We really looked at creating a realistic space that had everything it needed to be a house but also spoke to age and the history that came with this family. I think the way privilege is shown is through history: I am only here today because of what has come before me. And that can come through in an architectural sense. Especially in the US, like many parts of the world, they have buildings and architecture that are much older than those who inhabit it today, and that felt important to help shape a strong basis for the conflict the script is built on. This led us to set the school in an older building of a school campus. I tried to bring that through to the house as well because for this family, school is life. They are the principal and head of admissions and a student at the same school. So they go home and they talk school and it kind of takes over their whole life. It is always surrounding them.
As you mentioned, you have worked with Gary Abrahams before on another Joshua Harmon play Bad Jews. What do you like most about designing for Joshua’s plays?
What I like about Joshua's plays is they sit in my wheelhouse a little bit. I like creating worlds that are quite naturalistic and feel his work really requires a certain level of that to get the message across to the audience. Admissions needs realism so his characters have a heightened ability to perform and express their opinions – a playground to debate in. And that was the same for Bad Jews, which for the most part is set in one bedroom, a tiny little studio apartment in New York.
It’s about designing a set where the cast and creatives can have space to explore and play. It allows moments of quiet and stillness, but also moments of drama and theatricality. The audience can be taken on a ride rather than spend the whole night wondering where they are.
What was the most challenging part of this design process?

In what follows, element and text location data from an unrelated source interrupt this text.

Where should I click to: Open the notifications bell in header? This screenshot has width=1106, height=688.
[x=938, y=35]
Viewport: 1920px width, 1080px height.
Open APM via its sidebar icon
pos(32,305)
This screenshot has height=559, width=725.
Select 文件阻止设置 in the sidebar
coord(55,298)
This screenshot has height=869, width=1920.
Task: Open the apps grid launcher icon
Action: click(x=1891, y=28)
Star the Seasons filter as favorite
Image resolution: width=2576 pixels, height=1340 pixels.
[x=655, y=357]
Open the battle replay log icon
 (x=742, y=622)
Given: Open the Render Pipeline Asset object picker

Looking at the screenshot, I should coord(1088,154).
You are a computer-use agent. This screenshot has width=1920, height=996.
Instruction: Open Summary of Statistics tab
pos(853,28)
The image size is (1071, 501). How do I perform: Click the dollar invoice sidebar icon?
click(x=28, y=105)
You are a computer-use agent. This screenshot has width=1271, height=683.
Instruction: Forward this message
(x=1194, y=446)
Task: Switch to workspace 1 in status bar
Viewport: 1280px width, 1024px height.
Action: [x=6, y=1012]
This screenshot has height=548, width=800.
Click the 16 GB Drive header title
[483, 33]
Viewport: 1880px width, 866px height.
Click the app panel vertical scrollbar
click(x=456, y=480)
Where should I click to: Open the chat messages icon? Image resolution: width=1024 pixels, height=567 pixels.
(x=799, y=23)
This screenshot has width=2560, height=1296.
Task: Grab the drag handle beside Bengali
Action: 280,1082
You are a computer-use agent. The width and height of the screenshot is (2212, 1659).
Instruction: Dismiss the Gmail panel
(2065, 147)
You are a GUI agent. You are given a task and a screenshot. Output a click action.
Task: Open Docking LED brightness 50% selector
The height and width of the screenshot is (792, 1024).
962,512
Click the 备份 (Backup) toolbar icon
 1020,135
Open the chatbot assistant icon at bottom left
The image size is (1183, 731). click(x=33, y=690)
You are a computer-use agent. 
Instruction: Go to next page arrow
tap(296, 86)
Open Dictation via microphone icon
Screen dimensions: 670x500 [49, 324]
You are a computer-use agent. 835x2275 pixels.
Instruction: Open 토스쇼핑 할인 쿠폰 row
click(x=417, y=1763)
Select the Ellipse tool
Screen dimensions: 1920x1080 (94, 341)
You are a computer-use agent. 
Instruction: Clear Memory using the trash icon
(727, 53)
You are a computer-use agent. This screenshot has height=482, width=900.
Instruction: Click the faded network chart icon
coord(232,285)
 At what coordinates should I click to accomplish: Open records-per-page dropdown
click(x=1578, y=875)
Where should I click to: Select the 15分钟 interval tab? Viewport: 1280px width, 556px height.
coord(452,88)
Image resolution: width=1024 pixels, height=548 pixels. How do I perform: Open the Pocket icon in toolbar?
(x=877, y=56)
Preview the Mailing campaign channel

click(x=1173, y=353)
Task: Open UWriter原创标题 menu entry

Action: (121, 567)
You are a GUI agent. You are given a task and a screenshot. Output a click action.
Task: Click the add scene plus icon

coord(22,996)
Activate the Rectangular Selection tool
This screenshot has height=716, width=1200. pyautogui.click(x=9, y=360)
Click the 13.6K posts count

I guess it was merging two worlds together, the school and home, and making sure the set had the ability to maintain the pace the play requires – that we weren't sitting in endless scene changes all night going between the home and the school. And whilst doing that also resolving things like changes in the time, because it takes place over a number of months. We needed to maintain the speed in transitions, but also allow that transformation of time to take place.
Kat Stewart who plays Sherri never leaves the stage, so we also needed a set that was functional in regards to having a space for the narrative to unfold in. So I guess the most challenging part has been problem solving how the machine of the play works, in a world that is still realistic.
Did deciding to have a revolve offer the solution to these challenges?
Whilst the revolve offered us a solution to some of the challenges that the script presents, particularly in regards to locations and moving through time, what Gary and I were really interested in playing with was the idea of perspectives – whose perspective do we see each moment in?
Can we switch this perspective throughout a scene by shifting and manipulating the revolve to take us to a slightly different angle of the same room and, like a camera in a film, change the audience’s focus of the scene? As we have progressed the design we still think that this is a pretty central thought in our approach. Whose eyes do we see this moment through and why do they believe their opinion is right?
What do you hope audiences feel or experience when they come and see the show?
I hope they feel taken on a ride and are left questioning, ‘What would I do for the person who needs it most?’ And that may not be about just education or access to something, it could be about anything. I hope we’re all left thinking about what we do to help others. That’s what all theatre should be doing in some way, creating that conversation.
Admissions is on stage at Southbank Theatre.